** Information given follows **

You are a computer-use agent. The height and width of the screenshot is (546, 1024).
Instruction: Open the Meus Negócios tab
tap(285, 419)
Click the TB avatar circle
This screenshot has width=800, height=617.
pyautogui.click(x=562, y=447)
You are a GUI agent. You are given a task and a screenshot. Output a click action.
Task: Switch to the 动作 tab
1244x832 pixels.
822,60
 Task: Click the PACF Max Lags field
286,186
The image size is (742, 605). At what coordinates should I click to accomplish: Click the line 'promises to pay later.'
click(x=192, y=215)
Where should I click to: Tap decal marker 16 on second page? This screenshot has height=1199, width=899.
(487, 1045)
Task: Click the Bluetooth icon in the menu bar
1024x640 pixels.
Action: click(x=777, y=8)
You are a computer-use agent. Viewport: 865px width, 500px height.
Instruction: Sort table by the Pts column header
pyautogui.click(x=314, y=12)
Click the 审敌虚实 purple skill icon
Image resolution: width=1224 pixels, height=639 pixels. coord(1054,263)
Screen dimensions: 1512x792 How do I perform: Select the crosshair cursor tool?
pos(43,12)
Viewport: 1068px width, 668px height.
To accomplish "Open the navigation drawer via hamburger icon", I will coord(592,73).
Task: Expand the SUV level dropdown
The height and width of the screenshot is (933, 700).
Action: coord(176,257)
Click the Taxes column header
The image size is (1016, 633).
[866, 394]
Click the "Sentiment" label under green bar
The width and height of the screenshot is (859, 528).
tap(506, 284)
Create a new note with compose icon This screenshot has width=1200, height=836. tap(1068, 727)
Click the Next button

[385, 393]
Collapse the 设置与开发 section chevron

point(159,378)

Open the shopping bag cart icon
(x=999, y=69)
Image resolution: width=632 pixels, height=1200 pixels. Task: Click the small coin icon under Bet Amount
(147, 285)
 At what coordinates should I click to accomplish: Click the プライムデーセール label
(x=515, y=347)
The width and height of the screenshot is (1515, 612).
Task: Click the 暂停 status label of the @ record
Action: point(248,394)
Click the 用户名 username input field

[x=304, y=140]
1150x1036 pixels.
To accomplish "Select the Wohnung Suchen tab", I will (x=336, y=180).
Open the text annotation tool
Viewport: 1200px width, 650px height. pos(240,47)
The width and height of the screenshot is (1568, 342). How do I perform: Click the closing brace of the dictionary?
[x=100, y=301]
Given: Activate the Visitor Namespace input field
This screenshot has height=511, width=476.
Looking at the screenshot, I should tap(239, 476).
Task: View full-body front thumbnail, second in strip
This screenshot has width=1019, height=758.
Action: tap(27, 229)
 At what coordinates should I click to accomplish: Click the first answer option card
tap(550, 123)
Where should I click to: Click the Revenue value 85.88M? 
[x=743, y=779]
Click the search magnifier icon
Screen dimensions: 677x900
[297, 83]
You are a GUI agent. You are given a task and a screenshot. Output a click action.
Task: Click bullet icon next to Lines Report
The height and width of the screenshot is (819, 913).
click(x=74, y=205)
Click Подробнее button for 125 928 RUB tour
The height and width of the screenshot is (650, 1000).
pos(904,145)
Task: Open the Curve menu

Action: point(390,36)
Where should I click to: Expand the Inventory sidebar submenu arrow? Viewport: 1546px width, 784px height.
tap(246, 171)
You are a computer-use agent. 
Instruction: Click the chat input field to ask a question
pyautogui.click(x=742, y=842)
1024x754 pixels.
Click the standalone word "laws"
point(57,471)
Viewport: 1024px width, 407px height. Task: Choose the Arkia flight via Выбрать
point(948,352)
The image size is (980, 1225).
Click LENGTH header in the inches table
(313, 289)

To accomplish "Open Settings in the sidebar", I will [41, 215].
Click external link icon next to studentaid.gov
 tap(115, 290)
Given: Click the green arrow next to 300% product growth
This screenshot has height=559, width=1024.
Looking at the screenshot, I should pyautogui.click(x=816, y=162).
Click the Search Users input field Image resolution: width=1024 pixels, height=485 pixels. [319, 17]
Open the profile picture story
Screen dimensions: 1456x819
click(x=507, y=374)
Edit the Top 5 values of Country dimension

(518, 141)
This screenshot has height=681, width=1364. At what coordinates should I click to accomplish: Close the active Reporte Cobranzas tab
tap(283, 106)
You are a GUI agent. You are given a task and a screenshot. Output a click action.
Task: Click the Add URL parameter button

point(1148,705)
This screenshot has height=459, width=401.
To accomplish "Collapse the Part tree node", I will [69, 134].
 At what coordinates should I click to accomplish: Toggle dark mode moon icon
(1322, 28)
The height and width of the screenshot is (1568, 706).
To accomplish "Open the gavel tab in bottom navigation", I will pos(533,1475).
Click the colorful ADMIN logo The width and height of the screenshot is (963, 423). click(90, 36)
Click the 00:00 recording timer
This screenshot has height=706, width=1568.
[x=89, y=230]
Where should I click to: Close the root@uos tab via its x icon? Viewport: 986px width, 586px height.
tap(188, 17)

** End of Information given **

_What you are asked to do_
Copy the data once more. Leave nothing out.

_Exercise response_
You are a computer-use agent. The height and width of the screenshot is (546, 1024).
Instruction: Open the Meus Negócios tab
tap(285, 419)
Click the TB avatar circle
This screenshot has width=800, height=617.
pyautogui.click(x=562, y=447)
You are a GUI agent. You are given a task and a screenshot. Output a click action.
Task: Switch to the 动作 tab
1244x832 pixels.
822,60
 Task: Click the PACF Max Lags field
286,186
The image size is (742, 605). At what coordinates should I click to accomplish: Click the line 'promises to pay later.'
click(x=192, y=215)
Where should I click to: Tap decal marker 16 on second page? This screenshot has height=1199, width=899.
(487, 1045)
Task: Click the Bluetooth icon in the menu bar
1024x640 pixels.
Action: click(x=777, y=8)
You are a computer-use agent. Viewport: 865px width, 500px height.
Instruction: Sort table by the Pts column header
pyautogui.click(x=314, y=12)
Click the 审敌虚实 purple skill icon
Image resolution: width=1224 pixels, height=639 pixels. coord(1054,263)
Screen dimensions: 1512x792 How do I perform: Select the crosshair cursor tool?
pos(43,12)
Viewport: 1068px width, 668px height.
To accomplish "Open the navigation drawer via hamburger icon", I will coord(592,73).
Task: Expand the SUV level dropdown
The height and width of the screenshot is (933, 700).
Action: coord(176,257)
Click the Taxes column header
The image size is (1016, 633).
[866, 394]
Click the "Sentiment" label under green bar
The width and height of the screenshot is (859, 528).
tap(506, 284)
Create a new note with compose icon This screenshot has width=1200, height=836. tap(1068, 727)
Click the Next button

[385, 393]
Collapse the 设置与开发 section chevron

point(159,378)

Open the shopping bag cart icon
(x=999, y=69)
Image resolution: width=632 pixels, height=1200 pixels. Task: Click the small coin icon under Bet Amount
(147, 285)
 At what coordinates should I click to accomplish: Click the プライムデーセール label
(x=515, y=347)
The width and height of the screenshot is (1515, 612).
Task: Click the 暂停 status label of the @ record
Action: point(248,394)
Click the 用户名 username input field

[x=304, y=140]
1150x1036 pixels.
To accomplish "Select the Wohnung Suchen tab", I will (x=336, y=180).
Open the text annotation tool
Viewport: 1200px width, 650px height. pos(240,47)
The width and height of the screenshot is (1568, 342). How do I perform: Click the closing brace of the dictionary?
[x=100, y=301]
Given: Activate the Visitor Namespace input field
This screenshot has height=511, width=476.
Looking at the screenshot, I should tap(239, 476).
Task: View full-body front thumbnail, second in strip
This screenshot has width=1019, height=758.
Action: tap(27, 229)
 At what coordinates should I click to accomplish: Click the first answer option card
tap(550, 123)
Where should I click to: Click the Revenue value 85.88M? 
[x=743, y=779]
Click the search magnifier icon
Screen dimensions: 677x900
[297, 83]
You are a GUI agent. You are given a task and a screenshot. Output a click action.
Task: Click bullet icon next to Lines Report
The height and width of the screenshot is (819, 913).
click(x=74, y=205)
Click Подробнее button for 125 928 RUB tour
The height and width of the screenshot is (650, 1000).
pos(904,145)
Task: Open the Curve menu

Action: point(390,36)
Where should I click to: Expand the Inventory sidebar submenu arrow? Viewport: 1546px width, 784px height.
tap(246, 171)
You are a computer-use agent. 
Instruction: Click the chat input field to ask a question
pyautogui.click(x=742, y=842)
1024x754 pixels.
Click the standalone word "laws"
point(57,471)
Viewport: 1024px width, 407px height. Task: Choose the Arkia flight via Выбрать
point(948,352)
The image size is (980, 1225).
Click LENGTH header in the inches table
(313, 289)

To accomplish "Open Settings in the sidebar", I will [41, 215].
Click external link icon next to studentaid.gov
 tap(115, 290)
Given: Click the green arrow next to 300% product growth
This screenshot has height=559, width=1024.
Looking at the screenshot, I should pyautogui.click(x=816, y=162).
Click the Search Users input field Image resolution: width=1024 pixels, height=485 pixels. [319, 17]
Open the profile picture story
Screen dimensions: 1456x819
click(x=507, y=374)
Edit the Top 5 values of Country dimension

(518, 141)
This screenshot has height=681, width=1364. At what coordinates should I click to accomplish: Close the active Reporte Cobranzas tab
tap(283, 106)
You are a GUI agent. You are given a task and a screenshot. Output a click action.
Task: Click the Add URL parameter button

point(1148,705)
This screenshot has height=459, width=401.
To accomplish "Collapse the Part tree node", I will [69, 134].
 At what coordinates should I click to accomplish: Toggle dark mode moon icon
(1322, 28)
The height and width of the screenshot is (1568, 706).
To accomplish "Open the gavel tab in bottom navigation", I will pos(533,1475).
Click the colorful ADMIN logo The width and height of the screenshot is (963, 423). click(90, 36)
Click the 00:00 recording timer
This screenshot has height=706, width=1568.
[x=89, y=230]
Where should I click to: Close the root@uos tab via its x icon? Viewport: 986px width, 586px height.
tap(188, 17)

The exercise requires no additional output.